First you'll want to create a task to start the the recording and to name it appropriately. We'll do this using the Record Audio action. Under the File field, type in the path to where you'd like to save the recording (in my case, I save them in a folder called AudioRecordings), followed by %DATE%TIME%CALTITLE. These are variables for current date, time and calendar event title.

Next you need an event to stop the recording. All you need here is the Record Audio Stop action.

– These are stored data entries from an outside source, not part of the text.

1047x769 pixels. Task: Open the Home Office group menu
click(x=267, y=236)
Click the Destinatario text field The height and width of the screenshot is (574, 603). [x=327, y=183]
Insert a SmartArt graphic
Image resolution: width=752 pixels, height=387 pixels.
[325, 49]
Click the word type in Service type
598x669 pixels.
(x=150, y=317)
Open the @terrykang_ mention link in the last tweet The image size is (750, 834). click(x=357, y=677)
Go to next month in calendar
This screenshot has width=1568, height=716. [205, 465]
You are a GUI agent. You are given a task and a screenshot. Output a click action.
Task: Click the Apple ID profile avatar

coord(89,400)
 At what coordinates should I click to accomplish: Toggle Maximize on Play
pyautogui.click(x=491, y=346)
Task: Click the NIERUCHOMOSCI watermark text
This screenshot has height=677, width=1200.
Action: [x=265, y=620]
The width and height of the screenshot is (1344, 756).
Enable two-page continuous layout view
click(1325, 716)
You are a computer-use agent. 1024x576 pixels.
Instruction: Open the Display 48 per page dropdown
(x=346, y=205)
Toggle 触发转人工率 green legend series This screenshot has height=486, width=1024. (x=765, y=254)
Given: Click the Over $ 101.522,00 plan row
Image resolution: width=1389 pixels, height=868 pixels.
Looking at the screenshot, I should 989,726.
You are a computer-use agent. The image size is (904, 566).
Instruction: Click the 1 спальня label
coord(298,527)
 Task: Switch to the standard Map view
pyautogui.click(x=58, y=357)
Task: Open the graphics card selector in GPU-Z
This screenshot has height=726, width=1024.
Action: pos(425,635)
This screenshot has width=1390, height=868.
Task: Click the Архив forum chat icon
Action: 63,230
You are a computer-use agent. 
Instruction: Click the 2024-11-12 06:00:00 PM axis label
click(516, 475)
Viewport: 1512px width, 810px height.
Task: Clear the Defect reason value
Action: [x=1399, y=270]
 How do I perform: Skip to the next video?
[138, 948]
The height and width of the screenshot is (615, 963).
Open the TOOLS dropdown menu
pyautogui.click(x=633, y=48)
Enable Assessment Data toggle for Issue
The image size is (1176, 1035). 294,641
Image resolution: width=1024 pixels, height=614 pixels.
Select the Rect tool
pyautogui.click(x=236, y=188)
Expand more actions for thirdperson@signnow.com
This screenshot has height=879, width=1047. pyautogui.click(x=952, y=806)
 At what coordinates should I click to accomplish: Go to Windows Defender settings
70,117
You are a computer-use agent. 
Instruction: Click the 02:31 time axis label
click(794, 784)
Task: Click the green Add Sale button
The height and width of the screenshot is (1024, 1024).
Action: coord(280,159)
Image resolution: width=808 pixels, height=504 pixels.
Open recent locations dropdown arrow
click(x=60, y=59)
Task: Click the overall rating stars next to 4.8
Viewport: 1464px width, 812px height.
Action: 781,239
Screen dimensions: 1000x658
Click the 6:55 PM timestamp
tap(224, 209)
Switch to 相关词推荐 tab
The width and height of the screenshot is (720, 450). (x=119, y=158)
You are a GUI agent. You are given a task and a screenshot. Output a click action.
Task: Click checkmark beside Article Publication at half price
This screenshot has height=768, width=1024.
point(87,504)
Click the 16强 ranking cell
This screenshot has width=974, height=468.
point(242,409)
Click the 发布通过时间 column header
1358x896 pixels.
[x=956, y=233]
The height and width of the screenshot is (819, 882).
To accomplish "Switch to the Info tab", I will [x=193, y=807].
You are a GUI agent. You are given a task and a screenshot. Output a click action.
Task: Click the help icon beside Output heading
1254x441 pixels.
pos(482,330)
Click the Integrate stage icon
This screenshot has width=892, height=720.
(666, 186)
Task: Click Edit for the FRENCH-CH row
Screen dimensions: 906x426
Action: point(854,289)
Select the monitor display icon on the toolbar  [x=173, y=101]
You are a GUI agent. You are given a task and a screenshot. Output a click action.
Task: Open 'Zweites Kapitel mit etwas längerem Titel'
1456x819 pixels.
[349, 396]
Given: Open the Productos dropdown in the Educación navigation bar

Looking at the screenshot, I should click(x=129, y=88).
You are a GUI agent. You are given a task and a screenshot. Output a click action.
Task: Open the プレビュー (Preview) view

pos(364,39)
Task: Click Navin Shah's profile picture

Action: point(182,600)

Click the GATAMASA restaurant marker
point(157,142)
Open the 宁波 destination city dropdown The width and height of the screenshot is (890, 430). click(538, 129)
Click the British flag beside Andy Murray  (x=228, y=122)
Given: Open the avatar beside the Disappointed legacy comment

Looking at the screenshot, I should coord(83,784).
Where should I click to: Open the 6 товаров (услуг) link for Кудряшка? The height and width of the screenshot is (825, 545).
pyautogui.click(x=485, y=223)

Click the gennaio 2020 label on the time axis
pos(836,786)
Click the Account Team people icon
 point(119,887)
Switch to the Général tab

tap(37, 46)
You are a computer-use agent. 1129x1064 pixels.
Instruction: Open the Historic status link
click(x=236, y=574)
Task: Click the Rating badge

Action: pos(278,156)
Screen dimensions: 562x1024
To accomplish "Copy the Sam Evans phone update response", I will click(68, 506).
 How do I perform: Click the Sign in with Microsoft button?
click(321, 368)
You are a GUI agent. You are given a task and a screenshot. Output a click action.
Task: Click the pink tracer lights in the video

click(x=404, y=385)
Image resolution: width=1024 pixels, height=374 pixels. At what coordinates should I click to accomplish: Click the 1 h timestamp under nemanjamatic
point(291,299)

Finally, you'll need to create a profile that's triggered by specific calendar events. To do this, create a new profile based on State, and search for Calendar Entry. Here you can specify how to determine that it's a lecture event. I've simply specified that the title should match the module that I want recorded. You could also specify that every event under a specific calendar account should trigger the audio recording task. Add the Record Lecture task as the main task, and the Stop Record Lecture task as the exit task. That's it.

Using default settings, a two-hour recording is about 12.5MB in size. During lectures I'll usually place my phone on my desk, with the microphone pointed towards the front of the room.  Doing this allows me to be able to easily understand lecturers during playback of the recordings.

Disclaimer: please obtain permission from your lecturers prior to recording them.